As several more plug-in cars enter the market this year, analysts will watch sales carefully to see whether retail and fleet buyers are willing to pay the significant surcharge that electric cars now require.
In January, Nissan sold 676 Leafs and Chevrolet sold 603 Volts, for a mass-market electric-car total of 1282.
For Chevrolet, that's just 39 percent of its December sales of 1,529. That's a number sufficiently grim to amplify the "sales failure" meme now circulating among Volt bashers.
Nissan, on the other hand, has had a smoother sales curve, with its January sales dampened compared to the 954 sold in December.
Mitsubishi sold 36 of its 'i' electric minicars, with first retail deliveries last month in several cities including Cypress, California, and Normal, Illinois.
Fisker and Tesla resolutely refuse to provide monthly sales figures, despite cajoling, pleading, begging, and demanding by many media outlets.
The two startup firms seem unswayed by the notion that real, professional, long-term carmakers actually have the confidence to report sales every month--just like the big boys.

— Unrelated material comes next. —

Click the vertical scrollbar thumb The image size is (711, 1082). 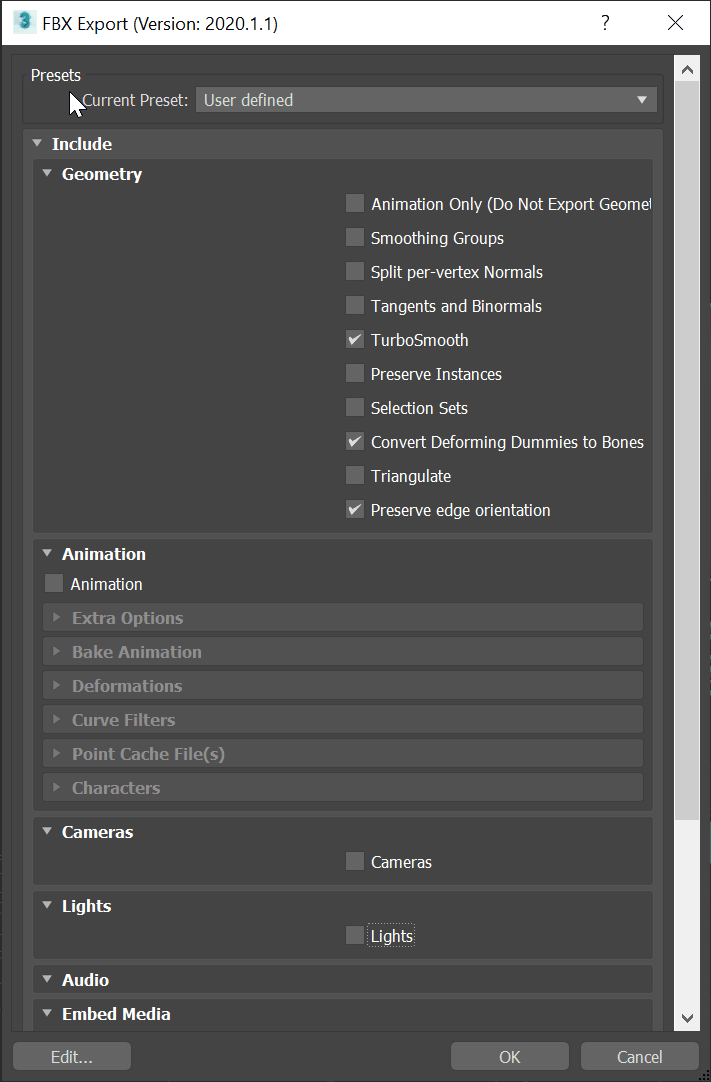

Those numbers will filter out sooner or later, but you can safely ignore their volumes for the purposes of this report: They're low, as are those for the Ford Focus Electric.
In general, winter is not the ideal time to sell electric cars, as Automotive News notes (subscription required), quoting a Chevrolet dealer who says that the Volt's reduced electric range in colder temperatures can often be a deal-breaker.